Smithsonian.com

The microwave field around the objects without (left) and with the cloaking material (right). Image from "Experimental Verification of three-dimensional plasmonic cloaking in free space"

For years, science-fiction and fantasy authors have dreamed up magical objects—like Harry Potter’s invisibility cloak or Bilbo Baggins’ ring—that would render people and things invisible. Last week, a team of scientists at the University of Texas at Austin announced that they have gone one step further toward that goal. Using a method known as “plasmonic cloaking,” they have obscured a three-dimensional object in free space.

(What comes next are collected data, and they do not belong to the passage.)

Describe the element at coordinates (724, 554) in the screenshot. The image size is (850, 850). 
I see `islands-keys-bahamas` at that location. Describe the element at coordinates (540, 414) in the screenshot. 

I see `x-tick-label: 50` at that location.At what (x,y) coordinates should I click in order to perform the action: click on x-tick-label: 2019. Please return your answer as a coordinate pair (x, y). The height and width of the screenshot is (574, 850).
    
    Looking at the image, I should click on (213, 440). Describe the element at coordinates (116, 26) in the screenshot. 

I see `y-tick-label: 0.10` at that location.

The object, a cylindrical tube about 7 inches long, was “invisible” to microwaves, rather than visible light—so it’s not like you could walk into the experimental apparatus and not see the object. But the achievement is nonetheless quite stunning. Understanding the principles of cloaking an object from microwaves could theoretically lead to actual invisibility soon enough. The study, published in late January in the New Journal of Physics, goes beyond previous experiments in which two-dimensional objects were hidden from various wavelengths of light.

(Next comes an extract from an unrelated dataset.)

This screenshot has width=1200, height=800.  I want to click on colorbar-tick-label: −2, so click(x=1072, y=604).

How did the scientists do it? Under normal conditions, we see objects when visible light bounces off them and into our eyes. But the unique “plasmonic metamaterials” from which the cloak was made do something different: they scatter light in a variety of directions. ”When the scattered fields from the cloak and the object interfere, they cancel each other out and the overall effect is transparency and invisibility at all angles of observation,” said Professor Andrea Alu, co-author of the study.

To test the cloaking material, the research team covered the cylindrical tube with it and subjected the setup to a burst of microwave radiation. Because of the plasmonic material’s scattering effect, the resulting mapping of microwaves did not reveal the object. Other experiments revealed that the shape of the object did not affect the material’s effectiveness, and the team believes that it is theoretically possible to cloak multiple objects at once.

The next step, of course, is creating a cloaking material capable of obscuring not only microwaves, but visible light waves—an invisibility cloak we might be able to wear in everyday life. Alu, though, says that using plasmonic materials to hide larger objects (like, say, a human body) is still a ways away:

In principle, this technique could be used to cloak light; in fact, some plasmonic materials are naturally available at optical frequencies. However, the size of the objects that can be efficiently cloaked with this method scales with the wavelength of operation, so when applied to optical frequencies we may be able to efficiently stop the scattering of micrometre-sized objects.

In other words, if we’re trying to hide something from human eyes using this method, it’d have to be tiny—a micrometre is one-thousandth of a millimeter. Still, even this could be useful:

Cloaking small objects may be exciting for a variety of applications. For instance, we are currently investigating the application of these concepts to cloak a microscope tip at optical frequencies. This may greatly benefit biomedical and optical near-field measurements.

In 2008, a Berkeley team developed an ultra-thin material with the potential to someday render objects invisible, and earlier this year, a group of Cornell scientists funded by DARPA was able to hide an actual event 40 picoseconds long (that’s 40 trillionths of a second) by tweaking the rate of light’s flow.

Invisibility cloaks may still be years away, but it seems we’ve entered the Age of Invisibility.